◆ STUDY QUESTIONS:
a) Answer these questions from the blog text, one answer per line, marked to match:
(i) About how many people attended the funeral?
(ii) At what age did the mother pass away?
(iii) Where is the writer leaning toward holding a service?
b) Reproduce the part of the blog text that opens with the words containing "Thursday, February 24, 2011" and closes with "out the window.".

◆ STUDY TEXT:
★ ★ ★ ★

Thursday, February 24, 2011

Posting while Bored: Don't Do It.

Approx. 3 people attended my mom's funeral: me, kitty & my old work partner, Tim. I can't locate my sister Jean(probably on Purpose), her brother didn't seem particularly interested & my cousin couldn't attend due to Health issues. I don't know if it's a Delayed, Muted or no reaction at all, but I've shed no tears, haven't lost any sleep or have anything bother me, other then I'm happy she's no longer in Pain or suffering. I don't feel I'm abnormal,since she has been sick for quite some time. Just Resigned.

Wednesday, February 09, 2011

Life: It's what happens while you're making other plans...

     I apologise to the approximately 6 readers of my blog about the paucity of my posting. Although the Bradley Manning article is current ( & remains so) I'm certain you are better entertained by staring out the window.

     My Mom passed away yesterday, at age 80 for reasons which have not been, nor will ever be adequately explained to me. "Failure to Thrive" isn't a diagnosis, more a statement of condition. It had been Coming for a while, and I've written other posts about it. I am neither upset or emotional about it, nor am I numb. I accept that her condition was deteriorating, have made my peace with it (if not her- due to her mental decline) & am now in the process of making the phone calls, trying to find my sister's number (she's moved again without forwarding any contact information) and looking through the papers she left behind. That the nursing home took all the Assets is a given ( Thank Sen. Kennedy for that) I am left with pictures, memories, a TV set & a couple of plastic containers that looks like they are all getting donated to Goodwill.

     I'll attempt to get her buried on top of my Dad on Friday. How that will work out is up to several people of whom I have no idea of how they operate! I'm leaning toward having a service in the chapel of the nursing home, mostly for the people she spent the last years of her life with. I can't guarantee any of the family other then myself will show up. Then I will go on living my life.

★ ★ ★ ★

◆ AVAILABLE DATA:
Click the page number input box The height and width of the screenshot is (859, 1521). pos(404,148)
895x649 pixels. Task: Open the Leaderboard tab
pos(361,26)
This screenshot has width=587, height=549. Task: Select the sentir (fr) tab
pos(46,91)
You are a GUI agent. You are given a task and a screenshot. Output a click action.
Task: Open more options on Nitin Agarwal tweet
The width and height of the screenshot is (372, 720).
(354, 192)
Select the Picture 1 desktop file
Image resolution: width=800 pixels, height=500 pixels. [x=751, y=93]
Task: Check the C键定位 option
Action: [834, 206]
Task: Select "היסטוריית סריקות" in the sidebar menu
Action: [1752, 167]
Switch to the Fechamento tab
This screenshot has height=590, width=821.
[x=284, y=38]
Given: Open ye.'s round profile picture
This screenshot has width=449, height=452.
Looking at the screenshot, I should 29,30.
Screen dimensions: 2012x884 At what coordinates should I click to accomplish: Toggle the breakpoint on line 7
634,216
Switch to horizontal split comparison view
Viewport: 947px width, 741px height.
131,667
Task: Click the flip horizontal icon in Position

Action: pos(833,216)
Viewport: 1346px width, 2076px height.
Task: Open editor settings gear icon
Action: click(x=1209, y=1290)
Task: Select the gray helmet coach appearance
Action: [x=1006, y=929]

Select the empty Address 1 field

★ ★ ★ ★

◆ ANSWERS PER TASK:
a)
(i) About 3 people.
(ii) Age 80.
(iii) In the chapel of the nursing home.

b)
Thursday, February 24, 2011

Posting while Bored: Don't Do It.

Approx. 3 people attended my mom's funeral: me, kitty & my old work partner, Tim. I can't locate my sister Jean(probably on Purpose), her brother didn't seem particularly interested & my cousin couldn't attend due to Health issues. I don't know if it's a Delayed, Muted or no reaction at all, but I've shed no tears, haven't lost any sleep or have anything bother me, other then I'm happy she's no longer in Pain or suffering. I don't feel I'm abnormal,since she has been sick for quite some time. Just Resigned.

Wednesday, February 09, 2011

Life: It's what happens while you're making other plans...

     I apologise to the approximately 6 readers of my blog about the paucity of my posting. Although the Bradley Manning article is current ( & remains so) I'm certain you are better entertained by staring out the window.